### Objective
Print every one of the items below line by line, with no changes.

Element and text location data
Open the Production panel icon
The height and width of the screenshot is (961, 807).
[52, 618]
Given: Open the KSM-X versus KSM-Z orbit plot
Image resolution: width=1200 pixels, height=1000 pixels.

### Complete response
Open the Production panel icon
The height and width of the screenshot is (961, 807).
[52, 618]
Given: Open the KSM-X versus KSM-Z orbit plot
Image resolution: width=1200 pixels, height=1000 pixels.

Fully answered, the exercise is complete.